Cranberry Cream Cheese Dip

Wednesday, November 16, 2016

If you are a regular reader of The Fresh Plate, you are probably rolling your eyes right about now. Because I am cranking out yet another cranberry recipe. From October to December are the only time of year that I use fresh cranberries, so I have to cram in all the cranberry goodness at the end of the year. I promise this one is awesome. This is a wonderful dip to serve during the Holiday season. It has a complex flavor palette that I love! The cumin, the toasted pecans, the tart cranberries and the spicy cilantro. It makes your taste buds sing. And the red and green color combo is an added bonus. People always ask what this dip is and when they hear cranberry dip and see the bits of pecans and cilantro , they tend to turn their noses up. But once they try it, they are hooked. You just can't put it down! Serve with crackers, small bite size pieces of bread or wheat thins. * you can also omit the pecans if you have someone with nut allergies.

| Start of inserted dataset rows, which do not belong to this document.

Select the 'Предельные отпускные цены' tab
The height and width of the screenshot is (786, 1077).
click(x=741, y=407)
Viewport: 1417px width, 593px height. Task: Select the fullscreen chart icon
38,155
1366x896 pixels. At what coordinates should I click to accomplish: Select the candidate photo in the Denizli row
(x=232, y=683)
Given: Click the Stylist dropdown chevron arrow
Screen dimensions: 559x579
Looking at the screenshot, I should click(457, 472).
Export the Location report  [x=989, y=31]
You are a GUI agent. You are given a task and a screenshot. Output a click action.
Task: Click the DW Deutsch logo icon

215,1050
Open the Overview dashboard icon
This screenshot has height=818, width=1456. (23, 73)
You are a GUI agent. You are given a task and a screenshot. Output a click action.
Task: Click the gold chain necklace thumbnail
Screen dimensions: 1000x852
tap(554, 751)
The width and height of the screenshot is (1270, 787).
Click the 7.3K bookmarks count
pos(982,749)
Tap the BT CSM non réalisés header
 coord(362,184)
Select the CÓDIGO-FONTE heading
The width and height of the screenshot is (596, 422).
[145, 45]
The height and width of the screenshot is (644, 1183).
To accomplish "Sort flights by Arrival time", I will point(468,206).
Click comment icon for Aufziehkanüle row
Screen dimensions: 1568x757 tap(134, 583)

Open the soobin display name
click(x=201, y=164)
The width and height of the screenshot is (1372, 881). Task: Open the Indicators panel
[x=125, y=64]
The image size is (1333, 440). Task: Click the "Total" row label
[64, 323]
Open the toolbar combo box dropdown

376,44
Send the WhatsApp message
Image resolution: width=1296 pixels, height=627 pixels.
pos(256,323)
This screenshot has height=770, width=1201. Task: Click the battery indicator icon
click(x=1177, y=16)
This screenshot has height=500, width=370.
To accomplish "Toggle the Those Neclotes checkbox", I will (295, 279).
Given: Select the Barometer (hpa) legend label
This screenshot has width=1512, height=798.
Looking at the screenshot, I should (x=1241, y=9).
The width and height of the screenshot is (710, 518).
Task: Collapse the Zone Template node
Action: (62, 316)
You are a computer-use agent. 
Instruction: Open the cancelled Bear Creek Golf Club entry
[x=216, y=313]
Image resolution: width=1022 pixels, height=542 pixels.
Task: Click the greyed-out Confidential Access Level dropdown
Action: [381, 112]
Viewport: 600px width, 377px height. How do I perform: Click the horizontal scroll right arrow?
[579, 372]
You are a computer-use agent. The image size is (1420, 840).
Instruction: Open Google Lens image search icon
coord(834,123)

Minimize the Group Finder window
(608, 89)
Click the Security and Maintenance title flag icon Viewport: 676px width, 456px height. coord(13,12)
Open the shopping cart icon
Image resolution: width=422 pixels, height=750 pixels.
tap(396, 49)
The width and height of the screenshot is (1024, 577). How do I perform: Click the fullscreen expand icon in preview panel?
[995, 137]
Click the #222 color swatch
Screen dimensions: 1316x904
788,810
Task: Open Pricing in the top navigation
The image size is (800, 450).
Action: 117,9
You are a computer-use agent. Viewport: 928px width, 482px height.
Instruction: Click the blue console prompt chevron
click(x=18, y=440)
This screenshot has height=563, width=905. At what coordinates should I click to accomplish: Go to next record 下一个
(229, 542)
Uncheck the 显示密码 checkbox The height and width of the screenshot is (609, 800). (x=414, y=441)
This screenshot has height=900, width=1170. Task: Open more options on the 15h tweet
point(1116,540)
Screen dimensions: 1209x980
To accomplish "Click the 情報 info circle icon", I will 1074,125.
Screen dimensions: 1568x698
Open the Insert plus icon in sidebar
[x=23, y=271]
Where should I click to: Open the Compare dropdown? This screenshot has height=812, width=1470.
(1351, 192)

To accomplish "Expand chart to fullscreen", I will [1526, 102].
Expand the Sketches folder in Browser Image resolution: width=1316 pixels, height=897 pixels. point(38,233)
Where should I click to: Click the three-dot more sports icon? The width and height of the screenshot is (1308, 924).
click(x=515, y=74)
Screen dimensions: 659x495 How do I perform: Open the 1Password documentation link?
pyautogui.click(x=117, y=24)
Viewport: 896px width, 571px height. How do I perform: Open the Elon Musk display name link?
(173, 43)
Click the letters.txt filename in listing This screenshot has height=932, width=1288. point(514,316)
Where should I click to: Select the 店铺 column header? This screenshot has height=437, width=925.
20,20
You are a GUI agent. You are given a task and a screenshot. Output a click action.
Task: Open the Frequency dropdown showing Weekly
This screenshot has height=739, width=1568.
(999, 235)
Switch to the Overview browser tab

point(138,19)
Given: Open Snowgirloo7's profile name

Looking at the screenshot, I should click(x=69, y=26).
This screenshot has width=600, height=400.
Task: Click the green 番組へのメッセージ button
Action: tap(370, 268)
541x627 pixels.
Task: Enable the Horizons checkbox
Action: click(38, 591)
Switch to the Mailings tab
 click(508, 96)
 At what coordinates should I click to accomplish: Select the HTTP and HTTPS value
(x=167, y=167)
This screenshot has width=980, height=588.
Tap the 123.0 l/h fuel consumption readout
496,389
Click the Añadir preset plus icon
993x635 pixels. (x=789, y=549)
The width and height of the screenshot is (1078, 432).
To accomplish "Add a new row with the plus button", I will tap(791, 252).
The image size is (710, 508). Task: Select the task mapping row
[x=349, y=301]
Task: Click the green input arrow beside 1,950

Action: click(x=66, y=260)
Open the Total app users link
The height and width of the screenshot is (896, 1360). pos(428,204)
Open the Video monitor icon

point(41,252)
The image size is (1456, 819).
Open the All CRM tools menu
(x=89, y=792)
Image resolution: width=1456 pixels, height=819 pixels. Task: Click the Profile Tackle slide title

Cranberry Cream Cheese Dip

1 (12oz) package fresh cranberries
1/4 c toasted pecans, chopped
1/4 c green onions, chopped
1/4 c cilantro, chopped
1 small jalapeno pepper, seeded and chopped
1 1/4 c sugar
1/4 tsp cumin
2 T lemon juice
dash salt
2 8 oz packages cream cheese, softened
1.Put your cranberries and toasted pecans in a food processor or blender and chop to small pieces
2.Chop the green onions, cilantro,and jalapeno pepper.
3. Add all ingredients except the cream cheese into a bowl. Mix all together and cover and store in the refrigerator for a few hours to blend.
4.Place the cream cheese in a shallow serving dish  and spread it evenly .
5. Pour the cranberry mixture over the cream cheese and spread evenly .
6. Serve with crackers , tortilla  chips or cinnamon pita chips.